Myths about CBD

Myth 1: CBD is not scientifically proven to help health problems.
CBD is often mentioned as a compound that has been shown not to help with health problems. Usually they claim something vague like: “There is evidence that CBD may be useful in treating some diseases, but there is little concrete evidence.”

But the claim that CBD has been shown not to help is simply not correct.

The Food and Drug Administration (FDA) has approved Epidiolex, a CBD-based drug for hard-to-treat seizures. It is the first cannabis-based (in this case CBD-based) drug to have received the authority’s approval since cannabis became a List 1 drug in 1970. (By the way, this is also the time when governments began to divide drugs into different schedules.)

It is worth taking a moment to consider what a monumental development this is.

Myth 2: It is a narcotic of list 1, therefore no research has been carried out on the compound.
This error consists of two parts. The first concerns research in the United States.

It is true that the classification of cannabis according to List 1 makes it difficult to research on CBD, but some US universities have been allowed to research the plant.

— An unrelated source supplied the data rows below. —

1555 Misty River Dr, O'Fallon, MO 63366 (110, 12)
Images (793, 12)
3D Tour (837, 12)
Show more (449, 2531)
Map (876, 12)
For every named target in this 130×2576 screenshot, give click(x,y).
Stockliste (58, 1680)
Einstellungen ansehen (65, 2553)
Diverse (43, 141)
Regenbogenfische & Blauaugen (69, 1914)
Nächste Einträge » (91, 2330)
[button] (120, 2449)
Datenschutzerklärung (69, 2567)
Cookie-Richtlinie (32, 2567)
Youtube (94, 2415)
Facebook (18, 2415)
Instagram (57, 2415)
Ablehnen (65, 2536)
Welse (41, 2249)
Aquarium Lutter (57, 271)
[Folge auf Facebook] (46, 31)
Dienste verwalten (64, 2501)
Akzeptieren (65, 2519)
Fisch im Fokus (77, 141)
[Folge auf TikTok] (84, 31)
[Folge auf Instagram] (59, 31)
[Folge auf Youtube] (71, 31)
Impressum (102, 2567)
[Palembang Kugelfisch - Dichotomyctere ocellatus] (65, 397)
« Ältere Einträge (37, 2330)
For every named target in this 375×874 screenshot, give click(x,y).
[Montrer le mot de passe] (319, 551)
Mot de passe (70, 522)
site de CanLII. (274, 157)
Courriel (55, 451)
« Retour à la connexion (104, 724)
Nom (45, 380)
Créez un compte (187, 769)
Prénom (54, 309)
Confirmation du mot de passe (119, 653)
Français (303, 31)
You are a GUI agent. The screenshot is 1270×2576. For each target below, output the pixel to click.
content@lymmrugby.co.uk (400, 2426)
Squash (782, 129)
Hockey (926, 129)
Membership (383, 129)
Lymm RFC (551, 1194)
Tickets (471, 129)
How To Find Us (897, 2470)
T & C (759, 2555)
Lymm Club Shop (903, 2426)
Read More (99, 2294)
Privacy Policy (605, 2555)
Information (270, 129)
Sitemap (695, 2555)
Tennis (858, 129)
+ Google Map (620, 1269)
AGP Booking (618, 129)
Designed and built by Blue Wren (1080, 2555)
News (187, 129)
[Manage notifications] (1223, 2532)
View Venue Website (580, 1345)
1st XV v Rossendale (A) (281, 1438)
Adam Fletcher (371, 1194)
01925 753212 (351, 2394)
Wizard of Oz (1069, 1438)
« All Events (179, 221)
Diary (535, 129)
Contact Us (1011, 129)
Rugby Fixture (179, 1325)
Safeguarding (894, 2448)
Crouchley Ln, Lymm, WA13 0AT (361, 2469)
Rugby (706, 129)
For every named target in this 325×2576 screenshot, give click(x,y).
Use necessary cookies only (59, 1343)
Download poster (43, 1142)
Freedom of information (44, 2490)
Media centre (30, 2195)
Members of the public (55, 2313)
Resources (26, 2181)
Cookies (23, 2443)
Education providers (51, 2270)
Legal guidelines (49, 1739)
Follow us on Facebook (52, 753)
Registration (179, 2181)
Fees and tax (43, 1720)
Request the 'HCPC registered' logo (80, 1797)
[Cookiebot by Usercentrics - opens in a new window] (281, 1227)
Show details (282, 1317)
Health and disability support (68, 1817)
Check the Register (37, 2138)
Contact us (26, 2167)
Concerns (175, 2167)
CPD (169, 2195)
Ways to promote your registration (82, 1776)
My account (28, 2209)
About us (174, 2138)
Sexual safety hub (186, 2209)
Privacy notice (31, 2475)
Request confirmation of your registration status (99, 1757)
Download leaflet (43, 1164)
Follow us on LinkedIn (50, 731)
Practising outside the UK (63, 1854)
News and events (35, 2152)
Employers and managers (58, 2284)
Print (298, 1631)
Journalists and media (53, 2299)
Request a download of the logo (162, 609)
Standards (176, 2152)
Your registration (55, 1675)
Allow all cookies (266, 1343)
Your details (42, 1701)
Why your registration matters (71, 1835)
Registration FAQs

And this research is at our disposal.

Take, for example, this study from Columbia University, which looked at the use of CBD with conventional treatment of glioblastoma.

Glioblastoma is the most common form of cancerous brain tumor in adults. Standard treatment includes surgery, radiotherapy and chemotherapy. The results of the study showed CBD-induced cell death and increased radiation sensitivity of glioblastoma cells, but no normal, healthy cells.

In other words, CBD seemed to help kill and weaken the cancer cells without damaging healthy, normal cells.

Then there is the misleading point that ‘no research has been carried out’. By contrast, significant research has been carried out outside the United States, some of which are funded by the US government.

Israel was the first country to seriously study medicinal cannabis. Now you will find studies from different countries:

A 2018 study from the UK showed promising results with CBD in the treatment of ulcerative colitis.
A 2014 study in Italy found that CBD inhibits the growth of cancer cells in people with colorectal cancer.
A 2017 study from Brazil found that a group of people taking CBD were less afraid of public speech than the control group or participants taking a placebo.
Does this mean that CBD cures cancer and anxiety and is the best treatment for ulcerative colitis? Of course not.

But credible – randomized, double-blind – CBD studies were conducted. And they are accessible to any journalist or curiosity about PubMed, the National Institutes of Health’s research archive, and similar resources.

Myth 3: CBD is a marketing scam.
The wellness industry will do what the wellness industry does best: try to make money. And CBD is proving to be a great way to do this. As a result, CBD unnecessarily ends up in some cosmetics and wellness products. But some unnecessary uses of CBD do not mean that any use of CBD is unnecessary.

Take tea tree oil, which has documented antibacterial properties. If the wellness industry sees enough interest in tea tree oil and starts putting it in eyeliner and mascara (which seems like a terrible idea, but for the sake of analogy is indulgen with me), people might start rolling their eyes.

You might start to believe that tree oil is a marketing scam, that it’s nothing more than a way to charge an additional $10 for your cosmetics. This does not change the fact that the oil has antibacterial properties. It just means you probably don’t have to put it on your eyelashes.

Although CBD does not need to be included in all the products it contains, this does not diminish its legitimate uses.

Myth 4: “I took CBD for 7 days and nothing happened, so it doesn’t work.”
Of all the bad CBD revenues, this is by far the worst. Fortunately, there is not much need for an explanation. I’ve read a number of pieces in which the author has tried CBD for a week or two, and at the end of the week they report that after the experiment they felt no different than before.